Los Angeles startup
TreatFeed
just launched a new spin on the crossover between social networking and
e-commerce — it wants to reward users for their social recommendations
with prizes and cash.
Scott Roback, the company’s senior vice president of strategy and
business development, said that where companies like Facebook are trying
to build a social graph,
TreatFeed is trying to create “the commerce graph, or the monetization layer of the social graph.”
Here’s how it works:
TreatFeed
aggregates deals from across the Web. Users come to the site for the
deals, then ask their friends and family to join too. When users find
deals they like, they can recommend them to their connections on the
site. And if someone actually acts on a deal, then TreatFeed gets an
affiliate commission, which it then splits with users. The user who
signed up for the deal gets a percentage, and the user who brought them
into
TreatFeed gets a smaller percentage, and so on, up through four “generations”.
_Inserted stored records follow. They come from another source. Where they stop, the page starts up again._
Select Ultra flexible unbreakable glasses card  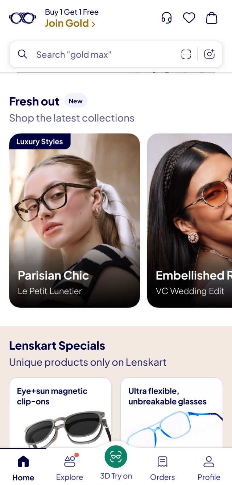coord(171,412)
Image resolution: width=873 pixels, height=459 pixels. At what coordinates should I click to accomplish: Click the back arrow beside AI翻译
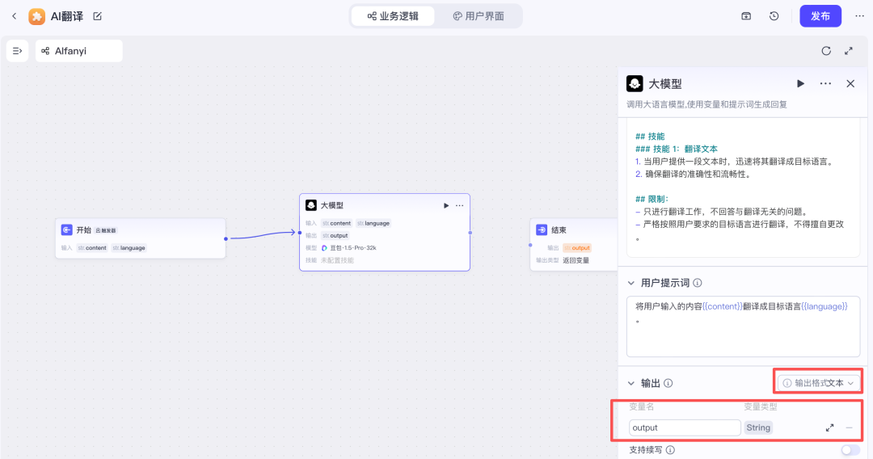[x=14, y=16]
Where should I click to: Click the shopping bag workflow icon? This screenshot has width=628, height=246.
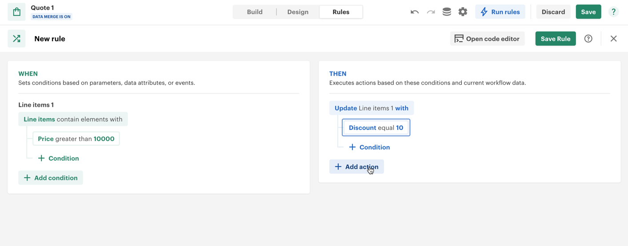pyautogui.click(x=16, y=12)
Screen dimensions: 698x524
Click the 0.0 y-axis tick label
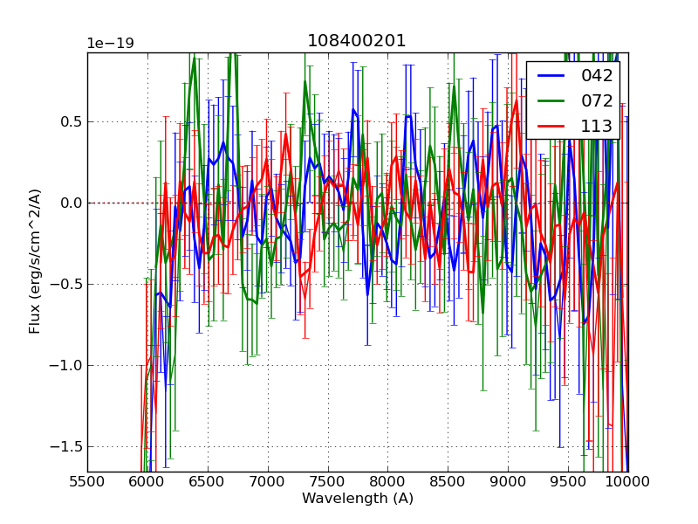(68, 203)
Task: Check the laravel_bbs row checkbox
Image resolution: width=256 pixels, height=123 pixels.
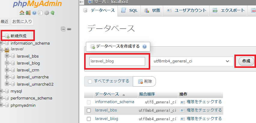Action: click(x=89, y=111)
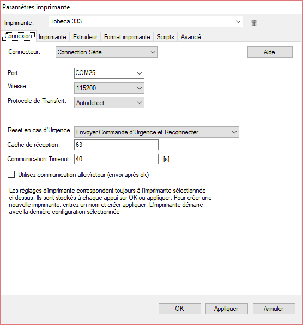Switch to the Imprimante tab
Image resolution: width=303 pixels, height=325 pixels.
(52, 37)
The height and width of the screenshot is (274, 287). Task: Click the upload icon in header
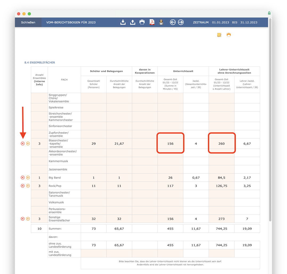[x=132, y=22]
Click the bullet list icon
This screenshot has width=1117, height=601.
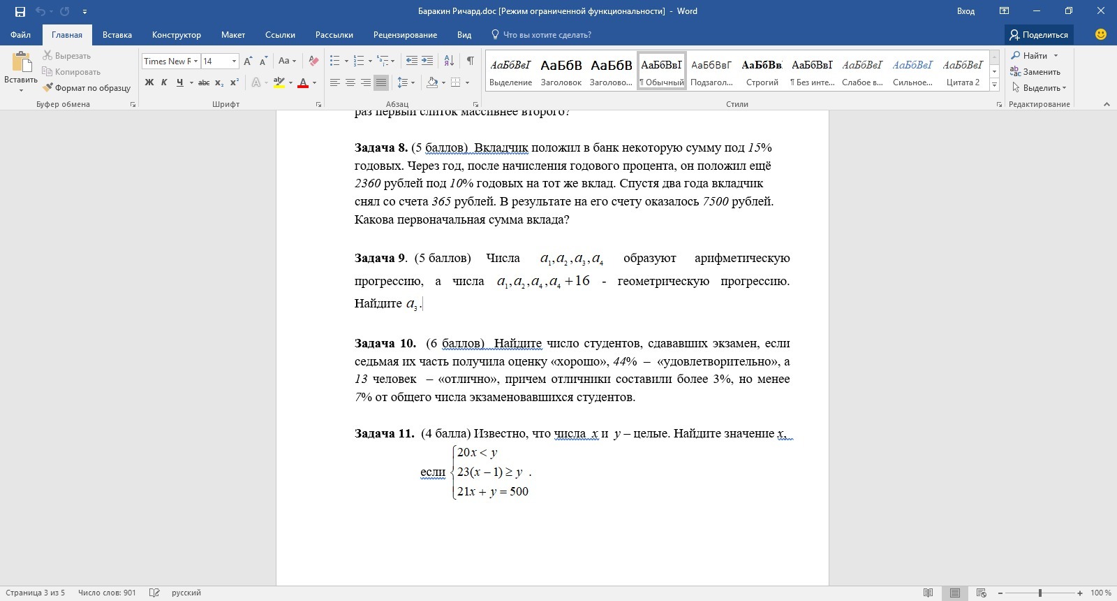334,61
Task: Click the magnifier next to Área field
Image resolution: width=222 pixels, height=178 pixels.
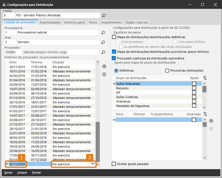Action: tap(103, 42)
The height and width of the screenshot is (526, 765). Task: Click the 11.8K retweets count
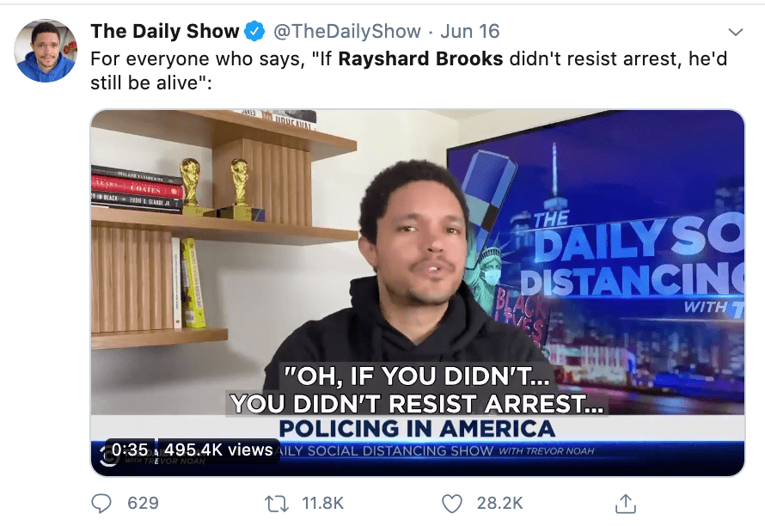[x=323, y=503]
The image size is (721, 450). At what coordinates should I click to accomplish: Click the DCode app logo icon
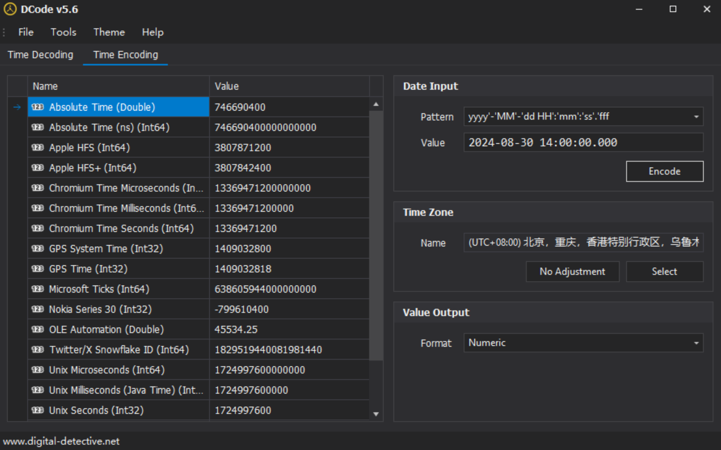10,9
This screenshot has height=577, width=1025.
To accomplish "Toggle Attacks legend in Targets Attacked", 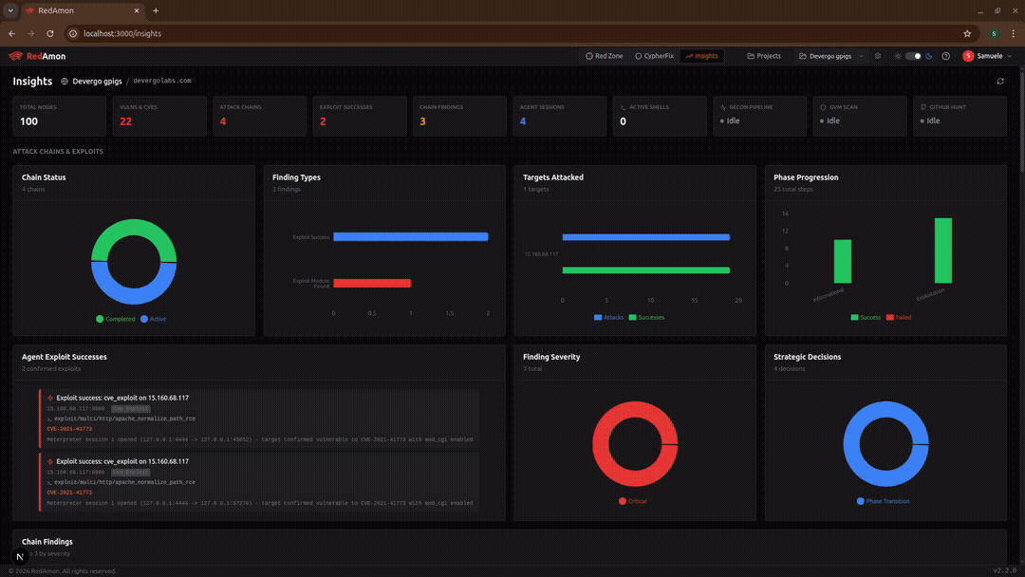I will click(608, 317).
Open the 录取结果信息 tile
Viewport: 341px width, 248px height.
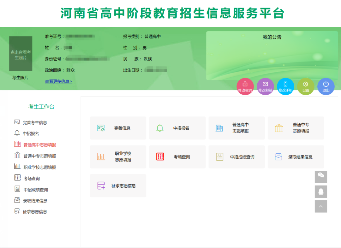click(296, 157)
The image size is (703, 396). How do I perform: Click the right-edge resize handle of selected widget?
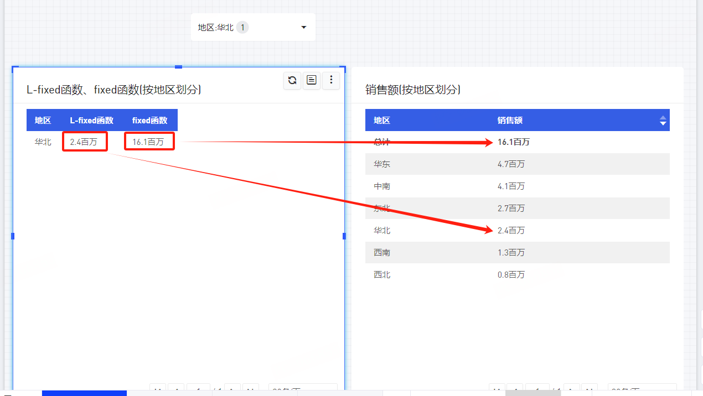344,236
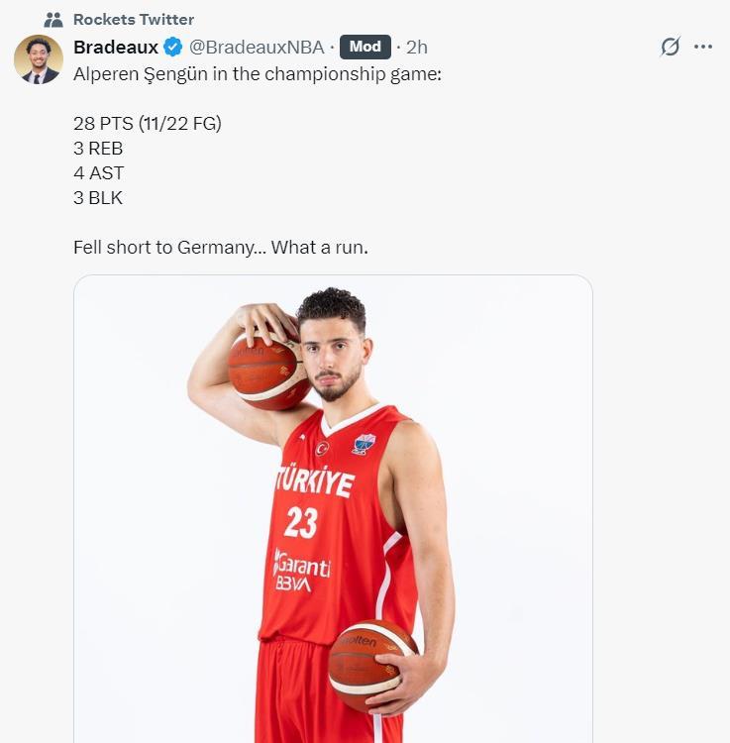The image size is (730, 743).
Task: Open the 2h timestamp link
Action: (x=417, y=47)
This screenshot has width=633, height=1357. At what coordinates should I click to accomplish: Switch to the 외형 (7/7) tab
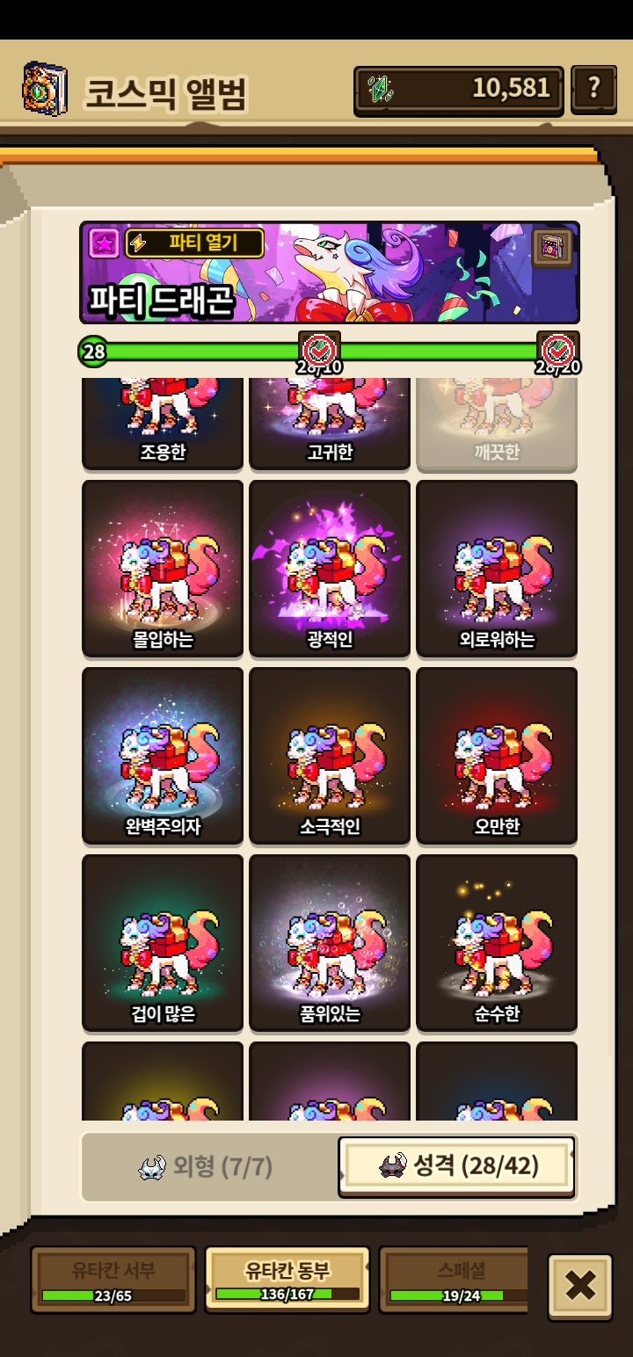tap(207, 1166)
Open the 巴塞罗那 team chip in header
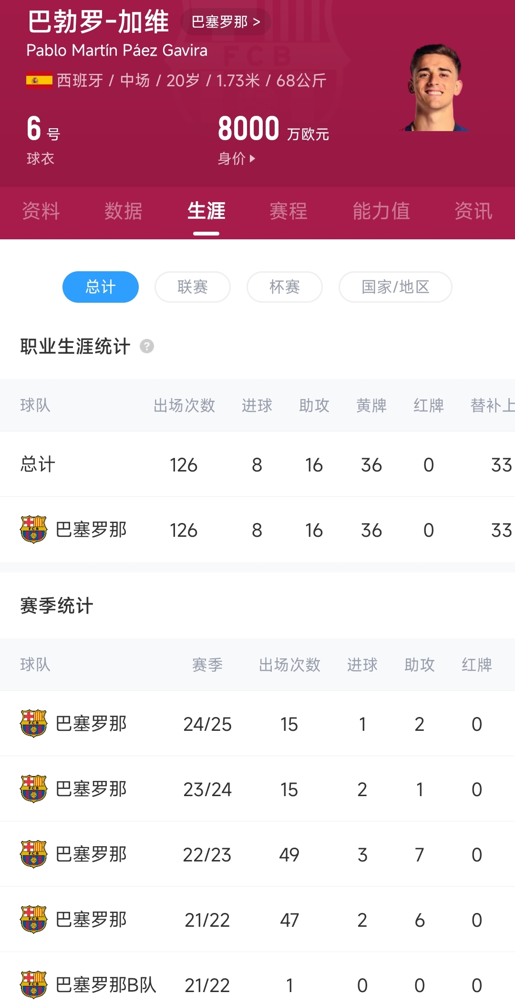This screenshot has height=1004, width=515. pos(226,22)
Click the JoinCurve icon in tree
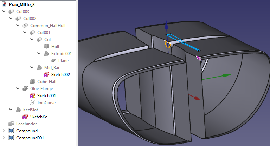 click(32, 103)
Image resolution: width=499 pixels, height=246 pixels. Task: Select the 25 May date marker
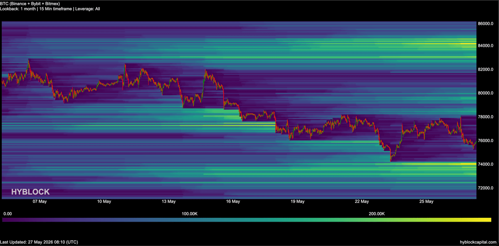(x=426, y=202)
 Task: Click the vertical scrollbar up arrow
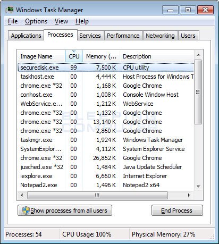pos(198,55)
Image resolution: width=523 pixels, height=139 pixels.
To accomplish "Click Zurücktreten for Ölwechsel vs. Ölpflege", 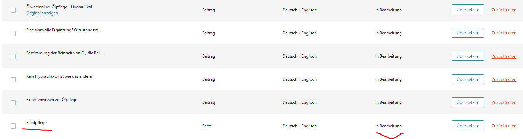I will pyautogui.click(x=504, y=10).
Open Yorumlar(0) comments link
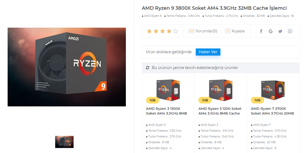 [x=206, y=31]
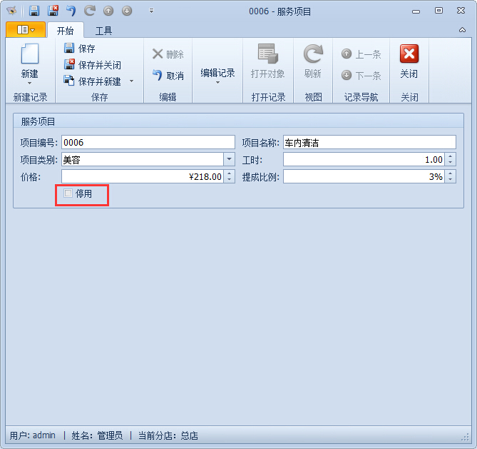Image resolution: width=477 pixels, height=449 pixels.
Task: Increase the 工时 value with up arrow
Action: [451, 156]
Technically, the commission for shoppers takes the form of points, but
those points can be redeemed for prizes or cash. Roback estimated that
half of the money TreatFeed receives for each deal will eventually go to
users.
This system takes advantage of the fact that shoppers are already
recommending products and deals to each other, Roback said. And the fact
that
TreatFeed
is rewarding people for bringing in more users, rather than for
recommending specific deals, seems smart, because it will help the site
build out its user base quickly. It might also avoid criticisms that
this system (like other “multilevel marketing” programs) starts to look
like a pyramid scheme.
Even though
TreatFeed is
building a social graph (er, “commerce graph”) of its own, it also
integrates with Facebook, allowing users to find friends from Facebook
and post deal recommendations on the social network. And it will work on
affiliate programs with publishers, allowing publishers to make money
not just on the shoppers who sign up directly from their site, but on
the larger SocialTree that builds as those shoppers continue using
TreatFeed and bringing in their friends.
TreatFeed
was incubated by Lagovent, the firm created by Konstantin Glasmacher
and Brett Markinson. Markinson is the new startup’s chief executive. The
pair has already successfully launched one e-commerce company,
HauteLook, which was acquired by Nordstrom. TreatFeed raised $5.4
million in a round led by Norwest Venture Partners.